Buy It All.

If Jerome Powell was trying to spark a global equity rally by effectively sealing the deal on a July rate cut from the Fed, he surely succeeded.

Chinese shares surged to eight-week highs on a combination of developed market central bank dovishness, trade hopes and ahead of FTSE Russell inclusion next week. The CSI 300 jumped more than 3% Thursday, on high volume.

Shares in Hong Kong extended this week’s rally, rising 1.2%. This is set to be the best week for the Hang Seng since October, ironic considering the mood in the city.

The dovish tide swept across bond markets Thursday, driving yields sharply lower.
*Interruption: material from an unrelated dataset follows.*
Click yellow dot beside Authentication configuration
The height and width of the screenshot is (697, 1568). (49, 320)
US 10-year yields fell below 2% for the first time since November 2016 (i.e., since election month), a move that grabbed headlines from New York to London to Tokyo.

Speaking of Tokyo, the BoJ left it all unchanged (mostly because there’s not a whole lot left they can do, Kuroda’s protestations notwithstanding), but forecasters now see easing as the most likely next move for the bank. Japan is running low on ammo, but if the rest of the world keeps easing or otherwise leaning dovish, it could pressure the yen stronger, as could any geopolitical tension which catalyzes a safe haven bid. Obviously, a stronger yen makes the BoJ’s elusive inflation target even harder to hit.
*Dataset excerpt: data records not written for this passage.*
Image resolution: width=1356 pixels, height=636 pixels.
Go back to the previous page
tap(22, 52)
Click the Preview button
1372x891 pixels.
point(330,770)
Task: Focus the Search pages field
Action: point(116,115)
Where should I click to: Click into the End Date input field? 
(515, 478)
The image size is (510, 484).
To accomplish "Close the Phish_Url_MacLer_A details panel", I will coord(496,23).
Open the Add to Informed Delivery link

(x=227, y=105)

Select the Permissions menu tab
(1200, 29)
Notably, Kuroda did not push back on plunging JGB yields. “There is no need to be extremely and strictly mindful about a concrete range for the rate”, he said. That sent JGB futures to record highs, and it opens the door for 10-year Japanese yields to “catch down” (if you will) to German bund yields, which plunged below -30bp earlier this week following Draghi’s comments in Sintra.

Meanwhile, yields in Australia and New Zealand fell to new record lows and France and Spain sold debt at all-time low yields.
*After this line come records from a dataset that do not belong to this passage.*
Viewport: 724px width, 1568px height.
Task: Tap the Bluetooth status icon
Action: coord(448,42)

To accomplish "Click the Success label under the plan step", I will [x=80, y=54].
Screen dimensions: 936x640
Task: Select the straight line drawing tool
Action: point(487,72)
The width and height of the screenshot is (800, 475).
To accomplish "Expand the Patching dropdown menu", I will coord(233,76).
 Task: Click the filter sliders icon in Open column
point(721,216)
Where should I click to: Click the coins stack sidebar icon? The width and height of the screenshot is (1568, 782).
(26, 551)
It’s a party. But the Norges Bank decided not to go. Indeed, Norway on Thursday hiked for the third time since liftoff in September. Not only that, Governor Oystein Olsen says you can expect another hike later this year. The krone obviously surged.

“The policy rate forecast indicates a slightly faster rate rise in the coming year than projected in the March Report”, Olsen said. “Our current assessment of the outlook and balance of risks suggests that the policy rate will most likely be increased further in the course of 2019.”

And so, it’s doves all around with one lonely exception (and Norway is indeed exceptional on multiple fronts), which means folks are buying everything on Thursday, as the promise of perpetual liquidity provision from the benefactors with the printing presses reinvigorates the QE trade.

Now, if the US and Iran can just manage to stumble into a shooting war, we’ll be at Dow 30,000 in no time.